* begin The data *

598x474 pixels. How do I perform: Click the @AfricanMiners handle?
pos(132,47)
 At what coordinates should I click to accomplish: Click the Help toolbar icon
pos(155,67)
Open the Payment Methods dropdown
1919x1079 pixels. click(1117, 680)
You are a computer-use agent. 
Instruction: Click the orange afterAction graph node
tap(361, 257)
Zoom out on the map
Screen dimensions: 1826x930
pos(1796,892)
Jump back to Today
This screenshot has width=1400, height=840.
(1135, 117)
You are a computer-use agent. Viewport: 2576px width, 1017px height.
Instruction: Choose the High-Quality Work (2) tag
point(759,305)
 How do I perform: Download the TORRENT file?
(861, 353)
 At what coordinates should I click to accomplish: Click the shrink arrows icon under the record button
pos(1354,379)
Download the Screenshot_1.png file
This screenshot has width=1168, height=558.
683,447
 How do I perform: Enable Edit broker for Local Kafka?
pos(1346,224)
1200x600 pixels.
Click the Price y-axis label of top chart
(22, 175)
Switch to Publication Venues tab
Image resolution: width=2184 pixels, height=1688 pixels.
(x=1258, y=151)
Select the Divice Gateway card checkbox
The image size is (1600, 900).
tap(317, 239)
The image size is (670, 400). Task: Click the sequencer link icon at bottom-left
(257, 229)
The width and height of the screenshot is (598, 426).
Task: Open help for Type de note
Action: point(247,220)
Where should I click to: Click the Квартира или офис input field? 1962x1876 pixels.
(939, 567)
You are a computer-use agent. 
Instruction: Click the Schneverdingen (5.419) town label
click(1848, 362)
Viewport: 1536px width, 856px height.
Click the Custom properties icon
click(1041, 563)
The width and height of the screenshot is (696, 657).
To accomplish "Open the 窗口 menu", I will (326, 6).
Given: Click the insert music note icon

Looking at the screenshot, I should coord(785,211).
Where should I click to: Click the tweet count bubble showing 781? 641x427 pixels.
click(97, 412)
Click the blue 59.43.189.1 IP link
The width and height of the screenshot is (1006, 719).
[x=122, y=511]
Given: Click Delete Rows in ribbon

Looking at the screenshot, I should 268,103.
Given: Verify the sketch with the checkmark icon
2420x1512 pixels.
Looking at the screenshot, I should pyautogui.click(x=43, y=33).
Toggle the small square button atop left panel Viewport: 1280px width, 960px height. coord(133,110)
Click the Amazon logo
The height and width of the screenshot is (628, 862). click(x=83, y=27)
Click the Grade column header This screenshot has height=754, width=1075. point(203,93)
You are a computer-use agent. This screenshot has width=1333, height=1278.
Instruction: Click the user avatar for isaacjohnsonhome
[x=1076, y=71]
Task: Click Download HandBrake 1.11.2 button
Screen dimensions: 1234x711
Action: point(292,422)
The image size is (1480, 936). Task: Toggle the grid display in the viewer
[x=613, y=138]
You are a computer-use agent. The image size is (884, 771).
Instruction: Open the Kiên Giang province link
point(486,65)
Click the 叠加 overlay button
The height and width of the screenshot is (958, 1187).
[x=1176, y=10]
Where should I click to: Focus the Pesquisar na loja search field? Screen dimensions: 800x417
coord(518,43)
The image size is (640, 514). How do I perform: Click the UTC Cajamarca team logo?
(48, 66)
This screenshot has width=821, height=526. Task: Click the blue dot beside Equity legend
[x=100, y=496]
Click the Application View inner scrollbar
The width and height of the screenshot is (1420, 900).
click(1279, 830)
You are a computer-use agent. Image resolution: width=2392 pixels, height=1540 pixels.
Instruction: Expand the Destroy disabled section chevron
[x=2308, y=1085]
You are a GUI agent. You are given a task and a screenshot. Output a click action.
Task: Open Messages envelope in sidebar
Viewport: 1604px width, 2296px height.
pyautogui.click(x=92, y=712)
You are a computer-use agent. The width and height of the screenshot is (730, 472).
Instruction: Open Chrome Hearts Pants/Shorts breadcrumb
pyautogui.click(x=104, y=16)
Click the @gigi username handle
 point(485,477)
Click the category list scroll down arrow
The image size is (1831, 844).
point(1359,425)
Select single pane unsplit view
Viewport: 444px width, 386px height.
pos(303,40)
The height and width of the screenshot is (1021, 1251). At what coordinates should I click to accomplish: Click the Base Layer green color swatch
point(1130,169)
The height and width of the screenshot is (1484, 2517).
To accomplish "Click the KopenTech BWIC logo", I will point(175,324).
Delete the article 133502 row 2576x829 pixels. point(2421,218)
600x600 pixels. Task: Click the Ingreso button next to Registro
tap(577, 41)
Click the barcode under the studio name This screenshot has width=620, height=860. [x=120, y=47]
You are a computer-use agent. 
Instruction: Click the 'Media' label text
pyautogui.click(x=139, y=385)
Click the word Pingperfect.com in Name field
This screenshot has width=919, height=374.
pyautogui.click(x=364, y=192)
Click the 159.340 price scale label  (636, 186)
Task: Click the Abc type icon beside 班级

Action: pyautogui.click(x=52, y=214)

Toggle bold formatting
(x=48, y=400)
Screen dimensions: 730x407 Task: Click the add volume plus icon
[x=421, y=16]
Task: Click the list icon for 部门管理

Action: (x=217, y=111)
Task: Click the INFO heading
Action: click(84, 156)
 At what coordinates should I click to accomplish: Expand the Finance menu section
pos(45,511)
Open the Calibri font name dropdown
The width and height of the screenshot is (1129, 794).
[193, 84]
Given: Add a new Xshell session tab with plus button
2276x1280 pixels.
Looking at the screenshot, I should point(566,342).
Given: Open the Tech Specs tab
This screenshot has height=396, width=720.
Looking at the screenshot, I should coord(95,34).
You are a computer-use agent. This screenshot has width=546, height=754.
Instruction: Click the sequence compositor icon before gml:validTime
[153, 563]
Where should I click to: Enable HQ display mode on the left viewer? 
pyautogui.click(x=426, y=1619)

* end The data *

> Task instructions: Please write out every line of the material above, character for character.

> Solution to this exercise:
598x474 pixels. How do I perform: Click the @AfricanMiners handle?
pos(132,47)
 At what coordinates should I click to accomplish: Click the Help toolbar icon
pos(155,67)
Open the Payment Methods dropdown
1919x1079 pixels. click(1117, 680)
You are a computer-use agent. 
Instruction: Click the orange afterAction graph node
tap(361, 257)
Zoom out on the map
Screen dimensions: 1826x930
pos(1796,892)
Jump back to Today
This screenshot has width=1400, height=840.
(1135, 117)
You are a computer-use agent. Viewport: 2576px width, 1017px height.
Instruction: Choose the High-Quality Work (2) tag
point(759,305)
 How do I perform: Download the TORRENT file?
(861, 353)
 At what coordinates should I click to accomplish: Click the shrink arrows icon under the record button
pos(1354,379)
Download the Screenshot_1.png file
This screenshot has width=1168, height=558.
683,447
 How do I perform: Enable Edit broker for Local Kafka?
pos(1346,224)
1200x600 pixels.
Click the Price y-axis label of top chart
(22, 175)
Switch to Publication Venues tab
Image resolution: width=2184 pixels, height=1688 pixels.
(x=1258, y=151)
Select the Divice Gateway card checkbox
The image size is (1600, 900).
tap(317, 239)
The image size is (670, 400). Task: Click the sequencer link icon at bottom-left
(257, 229)
The width and height of the screenshot is (598, 426).
Task: Open help for Type de note
Action: point(247,220)
Where should I click to: Click the Квартира или офис input field? 1962x1876 pixels.
(939, 567)
You are a computer-use agent. 
Instruction: Click the Schneverdingen (5.419) town label
click(1848, 362)
Viewport: 1536px width, 856px height.
Click the Custom properties icon
click(1041, 563)
The width and height of the screenshot is (696, 657).
To accomplish "Open the 窗口 menu", I will (326, 6).
Given: Click the insert music note icon

Looking at the screenshot, I should coord(785,211).
Where should I click to: Click the tweet count bubble showing 781? 641x427 pixels.
click(97, 412)
Click the blue 59.43.189.1 IP link
The width and height of the screenshot is (1006, 719).
[x=122, y=511]
Given: Click Delete Rows in ribbon

Looking at the screenshot, I should 268,103.
Given: Verify the sketch with the checkmark icon
2420x1512 pixels.
Looking at the screenshot, I should pyautogui.click(x=43, y=33).
Toggle the small square button atop left panel Viewport: 1280px width, 960px height. coord(133,110)
Click the Amazon logo
The height and width of the screenshot is (628, 862). click(x=83, y=27)
Click the Grade column header This screenshot has height=754, width=1075. point(203,93)
You are a computer-use agent. This screenshot has width=1333, height=1278.
Instruction: Click the user avatar for isaacjohnsonhome
[x=1076, y=71]
Task: Click Download HandBrake 1.11.2 button
Screen dimensions: 1234x711
Action: point(292,422)
The image size is (1480, 936). Task: Toggle the grid display in the viewer
[x=613, y=138]
You are a computer-use agent. The image size is (884, 771).
Instruction: Open the Kiên Giang province link
point(486,65)
Click the 叠加 overlay button
The height and width of the screenshot is (958, 1187).
[x=1176, y=10]
Where should I click to: Focus the Pesquisar na loja search field? Screen dimensions: 800x417
coord(518,43)
The image size is (640, 514). How do I perform: Click the UTC Cajamarca team logo?
(48, 66)
This screenshot has width=821, height=526. Task: Click the blue dot beside Equity legend
[x=100, y=496]
Click the Application View inner scrollbar
The width and height of the screenshot is (1420, 900).
click(1279, 830)
You are a computer-use agent. Image resolution: width=2392 pixels, height=1540 pixels.
Instruction: Expand the Destroy disabled section chevron
[x=2308, y=1085]
You are a GUI agent. You are given a task and a screenshot. Output a click action.
Task: Open Messages envelope in sidebar
Viewport: 1604px width, 2296px height.
pyautogui.click(x=92, y=712)
You are a computer-use agent. The width and height of the screenshot is (730, 472).
Instruction: Open Chrome Hearts Pants/Shorts breadcrumb
pyautogui.click(x=104, y=16)
Click the @gigi username handle
 point(485,477)
Click the category list scroll down arrow
The image size is (1831, 844).
point(1359,425)
Select single pane unsplit view
Viewport: 444px width, 386px height.
pos(303,40)
The height and width of the screenshot is (1021, 1251). At what coordinates should I click to accomplish: Click the Base Layer green color swatch
point(1130,169)
The height and width of the screenshot is (1484, 2517).
To accomplish "Click the KopenTech BWIC logo", I will point(175,324).
Delete the article 133502 row 2576x829 pixels. point(2421,218)
600x600 pixels. Task: Click the Ingreso button next to Registro
tap(577, 41)
Click the barcode under the studio name This screenshot has width=620, height=860. [x=120, y=47]
You are a computer-use agent. 
Instruction: Click the 'Media' label text
pyautogui.click(x=139, y=385)
Click the word Pingperfect.com in Name field
This screenshot has width=919, height=374.
pyautogui.click(x=364, y=192)
Click the 159.340 price scale label  (636, 186)
Task: Click the Abc type icon beside 班级

Action: pyautogui.click(x=52, y=214)

Toggle bold formatting
(x=48, y=400)
Screen dimensions: 730x407 Task: Click the add volume plus icon
[x=421, y=16]
Task: Click the list icon for 部门管理

Action: (x=217, y=111)
Task: Click the INFO heading
Action: click(84, 156)
 At what coordinates should I click to accomplish: Expand the Finance menu section
pos(45,511)
Open the Calibri font name dropdown
The width and height of the screenshot is (1129, 794).
[193, 84]
Given: Add a new Xshell session tab with plus button
2276x1280 pixels.
Looking at the screenshot, I should point(566,342).
Given: Open the Tech Specs tab
This screenshot has height=396, width=720.
Looking at the screenshot, I should coord(95,34).
You are a computer-use agent. This screenshot has width=546, height=754.
Instruction: Click the sequence compositor icon before gml:validTime
[153, 563]
Where should I click to: Enable HQ display mode on the left viewer? 
pyautogui.click(x=426, y=1619)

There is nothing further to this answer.